My pop up books sit in the dark corners of a storage space, packed deeply away. That story does not need to be shared, and that is my choice as a writer and artist, as a creator.

And for the work that you create, that choice is your own.


  • Cindy Paul

    Well, now you know everyone is going to want to see these pop-up books hidden away. When we are told, “Whatever you do, do not open that door.” What do we do? We open the door, of course, it is only human nature. This article is a great reminder of why we involve ourselves in this creative process anyway. Thanks.

    • Hi Cindy – thanks for the comment!

    • Hi Cindy – thanks for the comment!

  • Janice Maddox

    I haven’t forgotten the pop-up books since you told me about them. For me, they aren’t in a drawer. I will always remember there was this guy who did this thing that is amazing (I wouldn’t have a clue how to make a pop-up book, it’s like something out of a fairy tale to me), and then put his creations in a drawer. I think your journey with the pop-up books is a story that resonates archetypally with people, personally.
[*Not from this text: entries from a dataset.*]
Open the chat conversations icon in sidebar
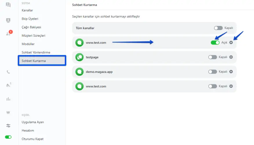Image resolution: width=254 pixels, height=145 pixels. pyautogui.click(x=8, y=5)
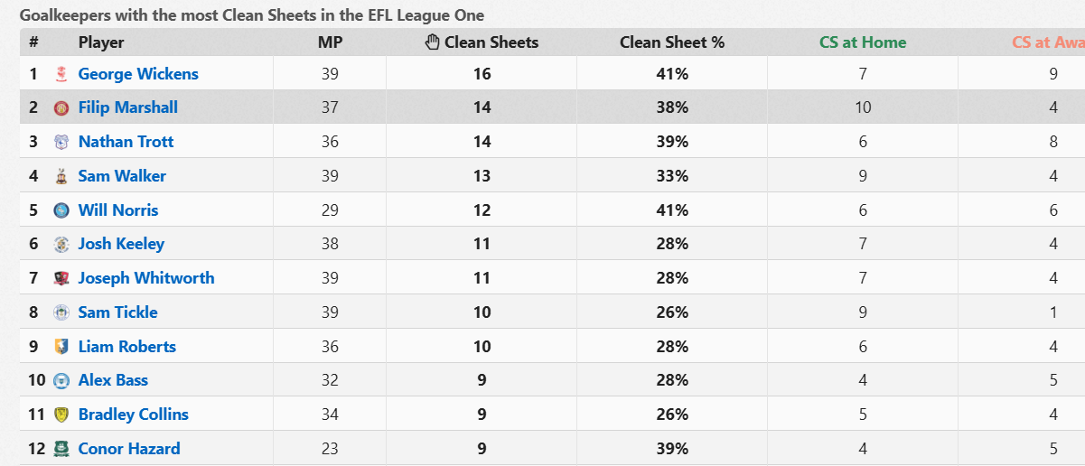Click the club badge next to Joseph Whitworth
This screenshot has width=1085, height=466.
(61, 278)
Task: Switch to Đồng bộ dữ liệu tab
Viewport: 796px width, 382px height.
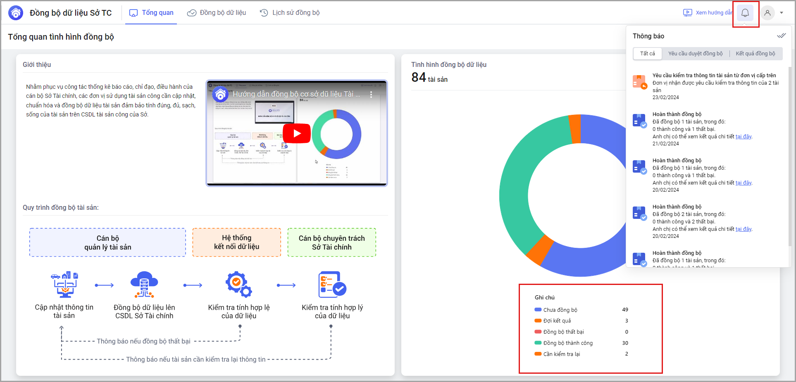Action: (x=217, y=13)
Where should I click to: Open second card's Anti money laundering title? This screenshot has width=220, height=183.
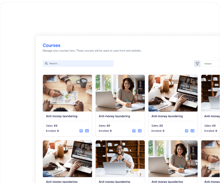[114, 116]
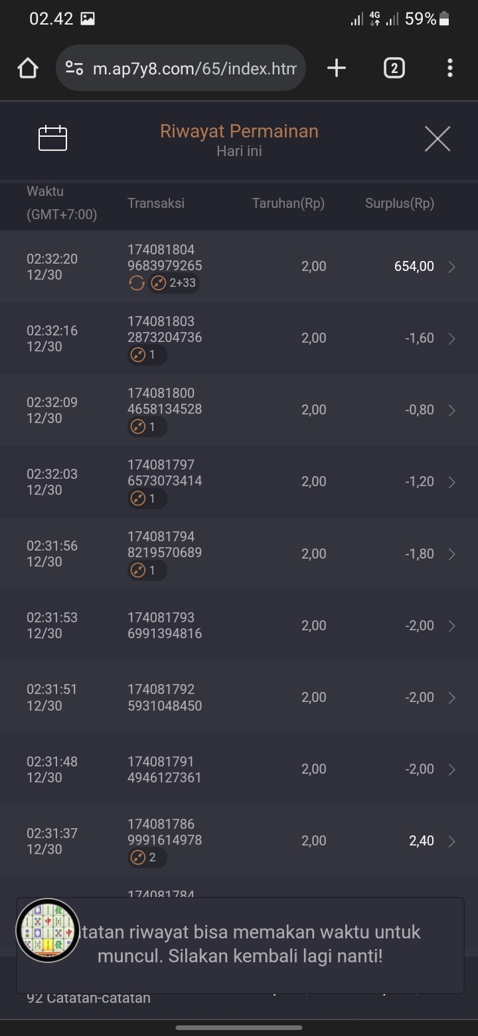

There is magic in it. Your pop-up books touch people by their existence in a way that requires them to be in the drawer.


    • Janice – thank you – very interesting insight!

  • thank you, dan! i’ve written for years. i’ve taken courses, workshops, taught mixed-age groups and brought 3, working on 4, authors to the point of having their books published. 2 of them actually are published. but i never published, or attempted to publish, any of my work. why? because i don’t want to. i write for the sheer pleasure of writing. i write when, how, and what i want and i don’t care what the public will read or the publishers want. it is unadulterated joy and if i get bored or sick or can’t finish something for some reason or another, there’s no pressure, no deadline, no guilt. i love it! but this is the first time, to my knowledge, anyone else has discussed writing just to create something solely for the sake of creating it, rather than for some external validation. it’s nice to know that there is another who shares this rather uncommon point of view! thanks once again. vicki 🙂

    • Thanks Vicki – so nice to hear about your experience!

  • Thank you for this message Dan. I’m toying with the idea that for some of us, writing is a “calling.” It’s something we can’t not do. I feel as if I’m drawn into some process bigger than what I can see. For years I’ve been one of the rats on the platform wheel. And I’m beginning to see that if this is true, if I am “called” to write, for a purpose larger than what I see … if I trust that larger process and do what feels right at any given time, it will all work out.

    I’m not advocating totally impulsive action. Planning and forethought still play a role. I just don’t need to hit every nail, every day, all the time. If my hunch is right, then the people who need to read what I write will find it. If I need to do something to help them find it, I’ll know what that is.

    Trust the process.

    And yes, not everything needs to be shared. Some goes straight into the shredder! My heirs will find a hard drive full of scraps if they care to pursue them. Your heirs will find pop-up books.